> 本文
◇ ◇ ◇ ◇ ◇ ◇ ◇

メニュー

難聴と心臓病

[2022.03.10]

難聴は、誰かの話す声や音が聞こえにくい状態を指します。診察室で、いつもにこやかな表情を見せてくれる患者さんでも、「体調におかわりないですか」と尋ねた際、ジッと笑顔のままで、頷いたり首を横に振ったりされない場合、私の声が聞こえていらっしゃらないのだと気づきます。

耳介で捉えられた声や音は、外耳、中耳、内耳、聴神経を通して、脳に伝わります。そして、どの部位が障害されるかによって、伝音難聴と感音難聴に区別されます。たとえば、耳垢(あか)の詰まりによる閉塞や中耳炎は前者、突発性難聴は後者にあたります。

難聴があると、コミュニケーションをとるのが困難になり、うつ病や認知症になりやすいとされます。また、社会的に孤立してしまうと、さまざまな生活習慣病に罹患しやすくなり、それらを基礎疾患とした心臓病の発症が懸念されます。そういえば、「聞く」ことを、英語で”hear”といいますが、末尾に”t”をつけると、“heart”、すなわち、「心臓」になり、両者のつながりを想像させます。

難聴の原因によっても異なりますが、適切な治療を受けることによって、社会生活をある程度支障なく送ることができると考えられています。もう歳だからとあきらめずに、まずはかかりつけ医に相談してみましょう。

◇ ◇ ◇ ◇ ◇ ◇ ◇

> 記録一覧
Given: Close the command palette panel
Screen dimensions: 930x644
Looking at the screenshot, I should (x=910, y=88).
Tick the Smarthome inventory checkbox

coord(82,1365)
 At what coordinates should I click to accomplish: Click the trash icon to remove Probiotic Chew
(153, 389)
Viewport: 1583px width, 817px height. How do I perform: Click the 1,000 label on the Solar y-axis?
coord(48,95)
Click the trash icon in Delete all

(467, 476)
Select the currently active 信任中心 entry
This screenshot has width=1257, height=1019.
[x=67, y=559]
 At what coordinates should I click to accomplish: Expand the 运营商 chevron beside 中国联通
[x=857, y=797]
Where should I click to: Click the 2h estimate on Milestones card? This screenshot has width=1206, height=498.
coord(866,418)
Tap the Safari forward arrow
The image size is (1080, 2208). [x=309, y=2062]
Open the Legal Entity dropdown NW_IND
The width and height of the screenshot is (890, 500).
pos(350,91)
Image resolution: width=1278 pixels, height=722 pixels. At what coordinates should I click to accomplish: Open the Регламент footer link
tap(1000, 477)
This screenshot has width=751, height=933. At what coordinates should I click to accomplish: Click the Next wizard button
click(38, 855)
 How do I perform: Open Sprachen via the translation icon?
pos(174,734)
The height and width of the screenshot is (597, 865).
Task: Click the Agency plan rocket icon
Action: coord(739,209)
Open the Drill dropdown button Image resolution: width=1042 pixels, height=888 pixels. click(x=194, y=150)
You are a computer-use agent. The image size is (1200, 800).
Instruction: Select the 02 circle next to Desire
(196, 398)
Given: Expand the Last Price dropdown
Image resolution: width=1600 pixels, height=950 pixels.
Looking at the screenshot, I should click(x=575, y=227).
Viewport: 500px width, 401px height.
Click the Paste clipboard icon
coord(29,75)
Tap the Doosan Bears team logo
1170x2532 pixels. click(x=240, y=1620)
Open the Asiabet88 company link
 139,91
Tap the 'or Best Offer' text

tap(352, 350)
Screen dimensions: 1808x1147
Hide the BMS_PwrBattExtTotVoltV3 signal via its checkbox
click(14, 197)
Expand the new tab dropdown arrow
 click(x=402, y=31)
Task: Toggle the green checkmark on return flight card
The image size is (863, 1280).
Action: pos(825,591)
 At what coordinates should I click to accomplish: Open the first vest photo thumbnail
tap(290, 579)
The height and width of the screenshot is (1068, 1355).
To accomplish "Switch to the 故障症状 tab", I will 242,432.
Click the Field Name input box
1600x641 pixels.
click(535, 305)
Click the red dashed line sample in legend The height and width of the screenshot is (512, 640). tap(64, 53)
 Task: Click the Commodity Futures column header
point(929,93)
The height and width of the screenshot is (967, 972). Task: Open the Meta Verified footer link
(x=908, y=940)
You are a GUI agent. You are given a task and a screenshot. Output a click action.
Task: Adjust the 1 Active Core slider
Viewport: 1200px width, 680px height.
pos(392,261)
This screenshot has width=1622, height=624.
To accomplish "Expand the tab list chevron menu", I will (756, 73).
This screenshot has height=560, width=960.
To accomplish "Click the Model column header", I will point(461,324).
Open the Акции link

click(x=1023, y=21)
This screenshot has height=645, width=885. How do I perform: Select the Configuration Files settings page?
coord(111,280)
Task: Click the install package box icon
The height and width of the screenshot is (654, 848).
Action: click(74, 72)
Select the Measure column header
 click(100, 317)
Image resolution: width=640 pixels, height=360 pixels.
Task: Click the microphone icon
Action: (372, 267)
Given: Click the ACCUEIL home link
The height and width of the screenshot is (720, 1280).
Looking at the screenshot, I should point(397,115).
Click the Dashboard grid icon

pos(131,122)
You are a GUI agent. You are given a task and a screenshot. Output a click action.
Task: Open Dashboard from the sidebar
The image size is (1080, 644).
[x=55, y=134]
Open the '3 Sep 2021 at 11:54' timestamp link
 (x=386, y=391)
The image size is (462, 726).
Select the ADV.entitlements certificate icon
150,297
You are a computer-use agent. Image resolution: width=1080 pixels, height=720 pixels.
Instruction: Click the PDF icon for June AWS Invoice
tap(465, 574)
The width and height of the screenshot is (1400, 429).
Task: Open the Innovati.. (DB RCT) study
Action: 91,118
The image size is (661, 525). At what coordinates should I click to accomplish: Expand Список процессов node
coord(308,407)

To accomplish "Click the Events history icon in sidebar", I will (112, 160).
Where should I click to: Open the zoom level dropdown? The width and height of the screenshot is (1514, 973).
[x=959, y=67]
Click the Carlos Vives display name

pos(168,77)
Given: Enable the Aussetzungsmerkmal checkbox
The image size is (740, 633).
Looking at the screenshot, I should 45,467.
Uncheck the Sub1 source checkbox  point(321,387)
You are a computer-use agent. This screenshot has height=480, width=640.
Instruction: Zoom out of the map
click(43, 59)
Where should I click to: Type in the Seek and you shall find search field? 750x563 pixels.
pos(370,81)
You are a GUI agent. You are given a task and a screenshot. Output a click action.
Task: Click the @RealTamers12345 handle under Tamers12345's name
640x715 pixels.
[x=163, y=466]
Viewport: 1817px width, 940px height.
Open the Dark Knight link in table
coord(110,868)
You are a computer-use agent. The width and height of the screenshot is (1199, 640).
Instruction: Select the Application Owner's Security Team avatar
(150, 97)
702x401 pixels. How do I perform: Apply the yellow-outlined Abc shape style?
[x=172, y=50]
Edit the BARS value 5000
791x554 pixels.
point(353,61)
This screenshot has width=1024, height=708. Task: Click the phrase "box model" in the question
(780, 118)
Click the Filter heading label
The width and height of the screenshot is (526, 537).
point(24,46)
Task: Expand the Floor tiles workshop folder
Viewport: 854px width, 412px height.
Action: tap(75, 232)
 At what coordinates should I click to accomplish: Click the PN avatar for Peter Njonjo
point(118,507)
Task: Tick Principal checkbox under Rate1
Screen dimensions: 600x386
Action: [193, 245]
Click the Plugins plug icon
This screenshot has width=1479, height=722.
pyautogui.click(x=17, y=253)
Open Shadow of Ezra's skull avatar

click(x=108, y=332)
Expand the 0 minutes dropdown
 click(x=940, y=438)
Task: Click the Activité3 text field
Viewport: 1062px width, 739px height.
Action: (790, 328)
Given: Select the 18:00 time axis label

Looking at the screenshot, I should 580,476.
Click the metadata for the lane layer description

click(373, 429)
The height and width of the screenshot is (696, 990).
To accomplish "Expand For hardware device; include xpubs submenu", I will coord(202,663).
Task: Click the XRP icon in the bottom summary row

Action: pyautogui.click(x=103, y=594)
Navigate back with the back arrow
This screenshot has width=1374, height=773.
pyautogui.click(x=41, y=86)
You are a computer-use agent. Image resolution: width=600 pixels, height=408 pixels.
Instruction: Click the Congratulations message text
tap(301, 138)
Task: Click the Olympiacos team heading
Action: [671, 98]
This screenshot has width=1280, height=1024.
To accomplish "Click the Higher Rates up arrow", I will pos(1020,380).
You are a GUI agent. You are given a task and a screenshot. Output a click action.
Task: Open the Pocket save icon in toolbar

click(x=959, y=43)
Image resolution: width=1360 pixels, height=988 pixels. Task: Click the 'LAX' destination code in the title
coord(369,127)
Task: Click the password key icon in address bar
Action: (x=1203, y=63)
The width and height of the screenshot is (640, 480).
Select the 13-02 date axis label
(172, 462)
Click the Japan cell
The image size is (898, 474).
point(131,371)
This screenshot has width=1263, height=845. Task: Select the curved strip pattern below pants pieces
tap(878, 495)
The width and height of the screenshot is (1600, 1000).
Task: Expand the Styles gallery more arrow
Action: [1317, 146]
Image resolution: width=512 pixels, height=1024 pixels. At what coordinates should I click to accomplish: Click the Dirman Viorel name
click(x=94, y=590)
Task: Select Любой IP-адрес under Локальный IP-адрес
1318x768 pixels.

◇ ◇ ◇ ◇ ◇ ◇ ◇

> 課題の指示
本文のうち「[2022.03.10]」を含む語句で始まり「つけ医に相談してみましょう。」で終わる部分を、「かかりつけ医」を「耳鼻咽喉科医」に差し替えて書き直してください。 記録は本文とは別の出典から取ったものです。

> 完成した解答
[2022.03.10]

難聴は、誰かの話す声や音が聞こえにくい状態を指します。診察室で、いつもにこやかな表情を見せてくれる患者さんでも、「体調におかわりないですか」と尋ねた際、ジッと笑顔のままで、頷いたり首を横に振ったりされない場合、私の声が聞こえていらっしゃらないのだと気づきます。

耳介で捉えられた声や音は、外耳、中耳、内耳、聴神経を通して、脳に伝わります。そして、どの部位が障害されるかによって、伝音難聴と感音難聴に区別されます。たとえば、耳垢(あか)の詰まりによる閉塞や中耳炎は前者、突発性難聴は後者にあたります。

難聴があると、コミュニケーションをとるのが困難になり、うつ病や認知症になりやすいとされます。また、社会的に孤立してしまうと、さまざまな生活習慣病に罹患しやすくなり、それらを基礎疾患とした心臓病の発症が懸念されます。そういえば、「聞く」ことを、英語で”hear”といいますが、末尾に”t”をつけると、“heart”、すなわち、「心臓」になり、両者のつながりを想像させます。

難聴の原因によっても異なりますが、適切な治療を受けることによって、社会生活をある程度支障なく送ることができると考えられています。もう歳だからとあきらめずに、まずは耳鼻咽喉科医に相談してみましょう。